■ WORK ORDER 1 ■
According to the excerpted passage, how did the writer fall in love with Michael?
■ WORK ORDER 2 ■
Reproduce verbatim the portion of the excerpted passage starting at "It wasn’t all" and ending at "had a child.".
■ WORK ORDER 3 ■
Translate this sentence from the excerpted passage into Spanish: "He enriched and challenged me with his bright conversation."

■ EXCERPTED PASSAGE ■
>>>

You see, I’d made it pretty clear to myself what I was looking for in a relationship. I set expectations early on. I didn’t have any desire to fool around or waste my time on anyone who wasn’t serious. But no one I met could seem to get it together. And then Michael came around.

It wasn’t all at once that I fell for him like you sometimes hear about. I fell in love with him a little at a time. We met and I was charmed. He was handsome and had the most genuine kindness about him. He was incredibly intelligent. He enriched and challenged me with his bright conversation. He had short term goals and long term dreams. He was something else. But…he had a child.

I never set out dating with a specific ban on dating anyone with children, (although I know people who do) I just kind of avoided it inadvertently. It’s not that I was some kind of child-hater, because I wasn’t. But at such a young age I wasn’t sure if I was ready to fill that kind of role in someones life. I wasn’t sure if I was ready for the potential responsibility. There I was, faced with a decision I couldn’t avoid. Turns out it was the best decision I could have made.

<<<

■ THE DATA ■
>>>

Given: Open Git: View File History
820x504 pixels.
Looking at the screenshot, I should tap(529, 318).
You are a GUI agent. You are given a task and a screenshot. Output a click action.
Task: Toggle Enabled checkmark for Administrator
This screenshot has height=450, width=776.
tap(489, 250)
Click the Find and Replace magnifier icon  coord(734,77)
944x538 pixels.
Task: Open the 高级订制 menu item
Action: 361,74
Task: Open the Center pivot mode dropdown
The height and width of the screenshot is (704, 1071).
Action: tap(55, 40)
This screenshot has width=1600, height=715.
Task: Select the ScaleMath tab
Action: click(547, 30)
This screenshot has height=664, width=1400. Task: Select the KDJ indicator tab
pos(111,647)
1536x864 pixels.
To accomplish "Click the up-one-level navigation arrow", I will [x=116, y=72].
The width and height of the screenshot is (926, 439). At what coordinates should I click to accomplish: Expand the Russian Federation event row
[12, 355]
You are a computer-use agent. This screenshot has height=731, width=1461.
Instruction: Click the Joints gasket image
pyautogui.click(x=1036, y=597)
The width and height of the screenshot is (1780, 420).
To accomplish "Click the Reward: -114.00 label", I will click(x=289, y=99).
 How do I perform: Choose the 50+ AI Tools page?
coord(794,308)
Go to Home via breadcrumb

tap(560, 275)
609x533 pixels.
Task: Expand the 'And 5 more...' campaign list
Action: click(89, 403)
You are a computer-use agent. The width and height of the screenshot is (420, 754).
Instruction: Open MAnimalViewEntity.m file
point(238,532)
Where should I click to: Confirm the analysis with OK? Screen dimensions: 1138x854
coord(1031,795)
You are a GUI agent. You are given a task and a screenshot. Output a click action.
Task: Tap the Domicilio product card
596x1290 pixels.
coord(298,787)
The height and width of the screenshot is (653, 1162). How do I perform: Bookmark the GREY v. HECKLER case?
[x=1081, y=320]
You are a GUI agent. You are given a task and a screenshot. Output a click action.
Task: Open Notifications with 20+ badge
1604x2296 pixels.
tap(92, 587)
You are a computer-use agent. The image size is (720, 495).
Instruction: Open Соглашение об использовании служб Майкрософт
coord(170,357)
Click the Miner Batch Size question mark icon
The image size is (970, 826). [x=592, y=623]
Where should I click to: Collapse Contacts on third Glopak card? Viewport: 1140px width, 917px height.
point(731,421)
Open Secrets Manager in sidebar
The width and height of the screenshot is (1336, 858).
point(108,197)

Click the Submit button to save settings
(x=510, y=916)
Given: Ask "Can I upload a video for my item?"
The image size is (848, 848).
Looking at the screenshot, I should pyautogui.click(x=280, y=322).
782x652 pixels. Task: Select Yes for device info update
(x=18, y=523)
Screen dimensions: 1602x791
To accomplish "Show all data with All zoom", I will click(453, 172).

<<<

■ WORKED SOLUTION 1 ■
A little at a time.

■ WORKED SOLUTION 2 ■
It wasn’t all at once that I fell for him like you sometimes hear about. I fell in love with him a little at a time. We met and I was charmed. He was handsome and had the most genuine kindness about him. He was incredibly intelligent. He enriched and challenged me with his bright conversation. He had short term goals and long term dreams. He was something else. But…he had a child.

■ WORKED SOLUTION 3 ■
Me enriquecía y me desafiaba con su brillante conversación.